Weltmarktführer Mayer & Cie. nach Insolvenz von chinesischem Investor übernommen
Das Schicksal des deutschen Traditionsunternehmens Mayer & Cie. schien nach 120 Jahren Firmengeschichte besiegelt zu sein. Der Weltmarktführer für Rundstrick- und Flechtmaschinen aus Albstadt in Baden-Württemberg war in die Insolvenz gerutscht und stand vor dem endgültigen Aus. Fast allen 270 Mitarbeitern war bereits zum Ende Februar gekündigt worden. Nur eine kleine Gruppe sollte den Restbetrieb abwickeln.
Monatelange Suche nach Investor endet erfolgreich
Nach dem Insolvenzantrag Ende September begann ein Wettlauf gegen die Zeit. Weltweit wurde monatelang nach einem Käufer gesucht – zunächst ohne Erfolg. Jetzt kommt die überraschende Wende: Der chinesische Unternehmer Xu Hongjie (32) übernimmt den kompletten Rundstrickbereich des insolventen Unternehmens.
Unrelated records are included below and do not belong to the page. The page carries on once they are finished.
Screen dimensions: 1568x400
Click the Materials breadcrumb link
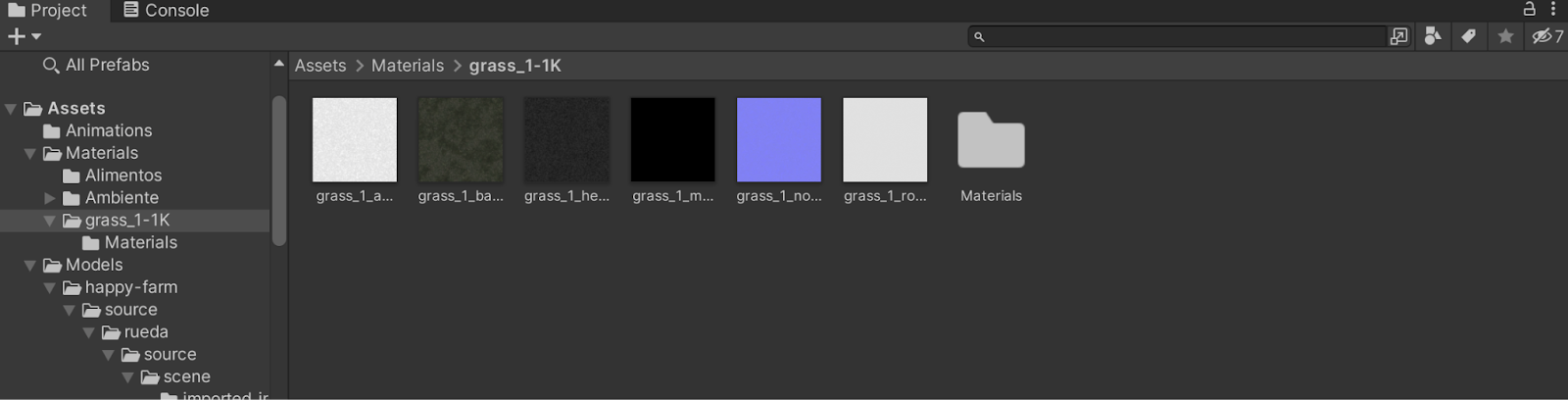[407, 66]
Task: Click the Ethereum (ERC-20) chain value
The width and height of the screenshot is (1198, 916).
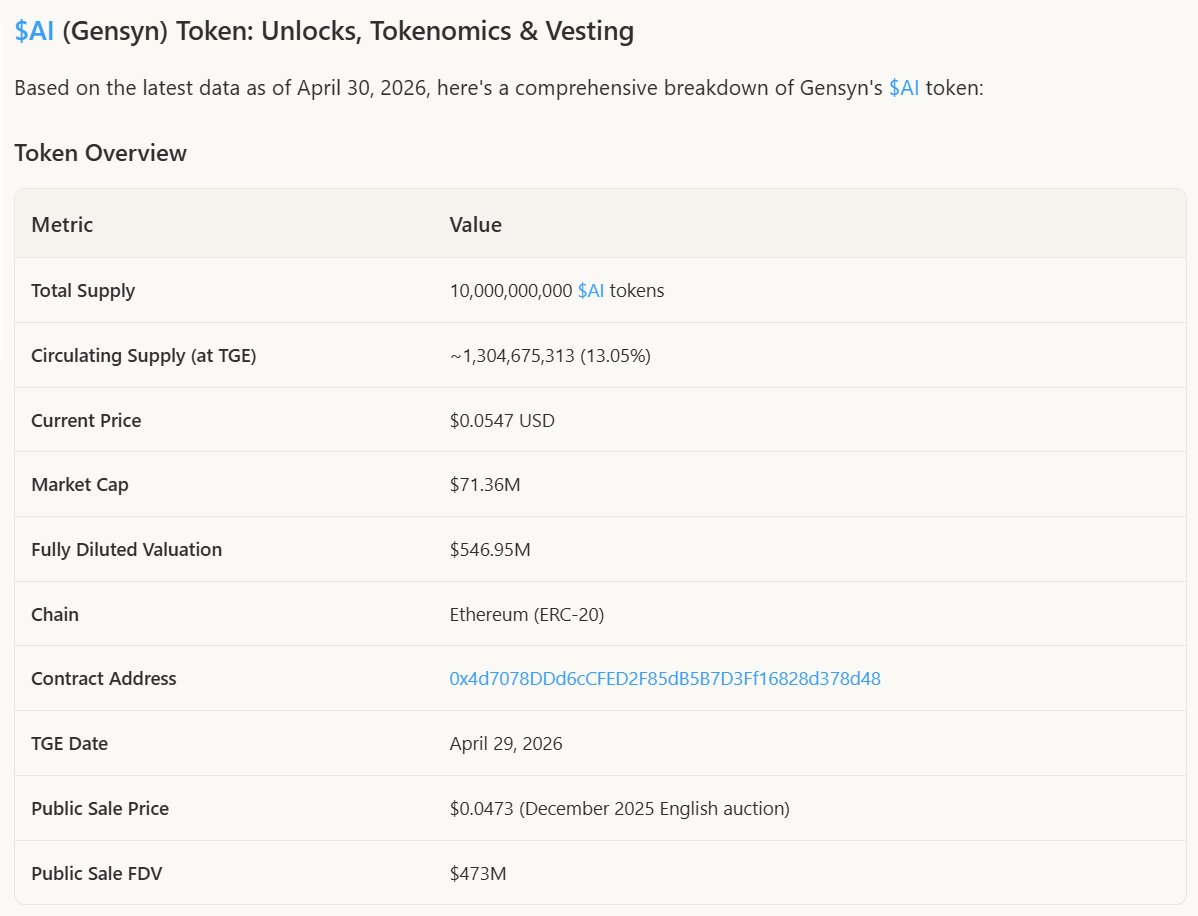Action: [526, 614]
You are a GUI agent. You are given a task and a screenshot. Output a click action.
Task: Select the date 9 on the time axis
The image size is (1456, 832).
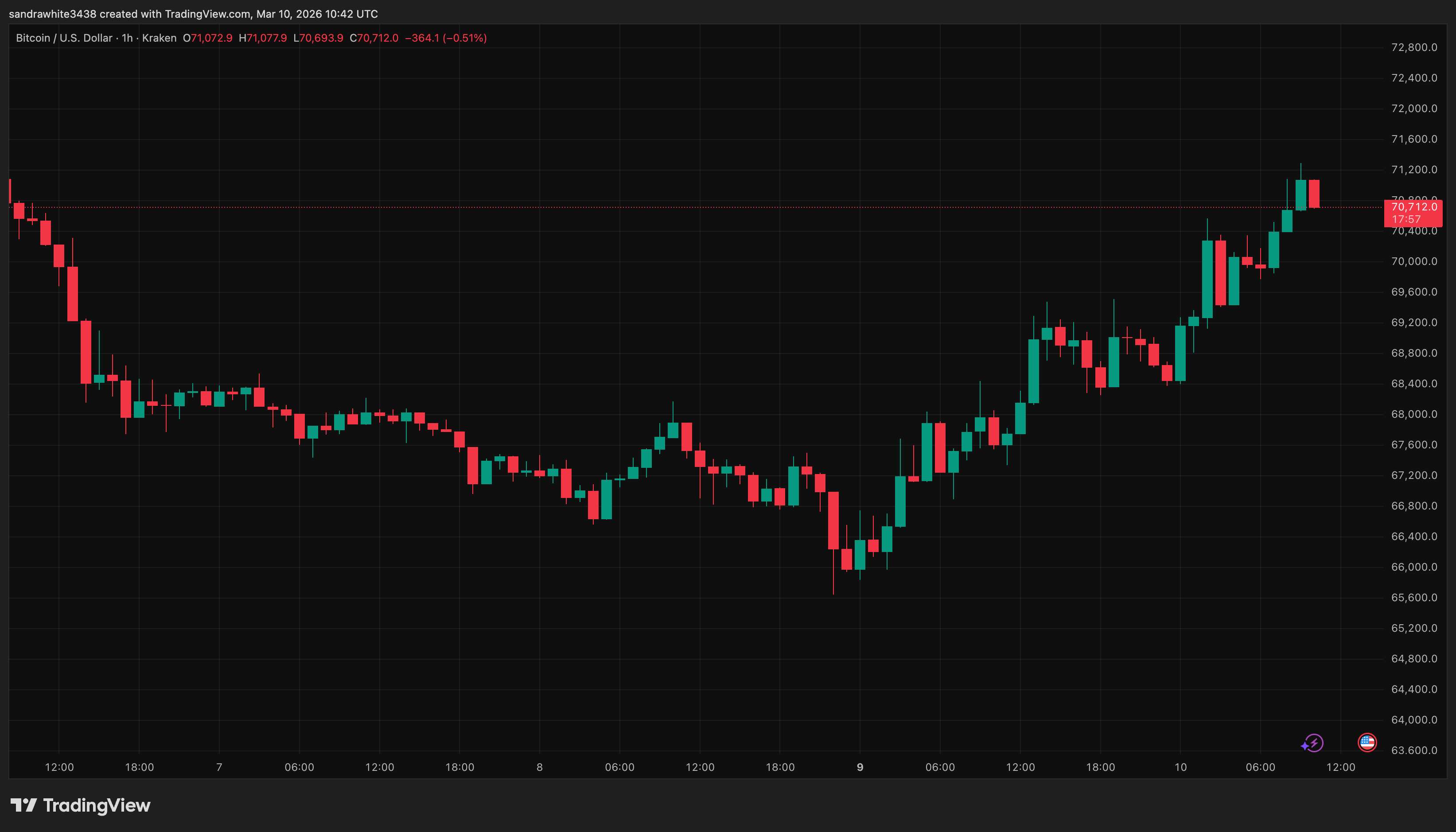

Laut Unternehmenssprecherin Claudia Bitzer gehören zu diesem Bereich auch die Tochterunternehmen in Vsetín (Tschechien) und in Jintan (China). Der Kaufvertrag wurde bereits in dieser Woche unterzeichnet.
Gründe für den Niedergang des Traditionsunternehmens
Der wirtschaftliche Druck auf Mayer & Cie. hatte sich in den vergangenen Jahren kontinuierlich erhöht. Zu den Hauptursachen für die Insolvenz zählen:
- Ein stark eingebrochener Weltmarkt für Textilmaschinen
- Ein Umsatzrückgang von rund 50 Prozent im Vorjahr
- Massiv gestiegener Wettbewerb durch subventionierte chinesische Anbieter
- Globale Belastungen wie US-Zölle, Handelskriege, der Ukraine-Konflikt
- Hohe Inflation in wichtigen Absatzmärkten wie der Türkei
Dabei war die Technik aus Albstadt international nach wie vor gefragt. Der Großteil der Produktion ging traditionell in den Export.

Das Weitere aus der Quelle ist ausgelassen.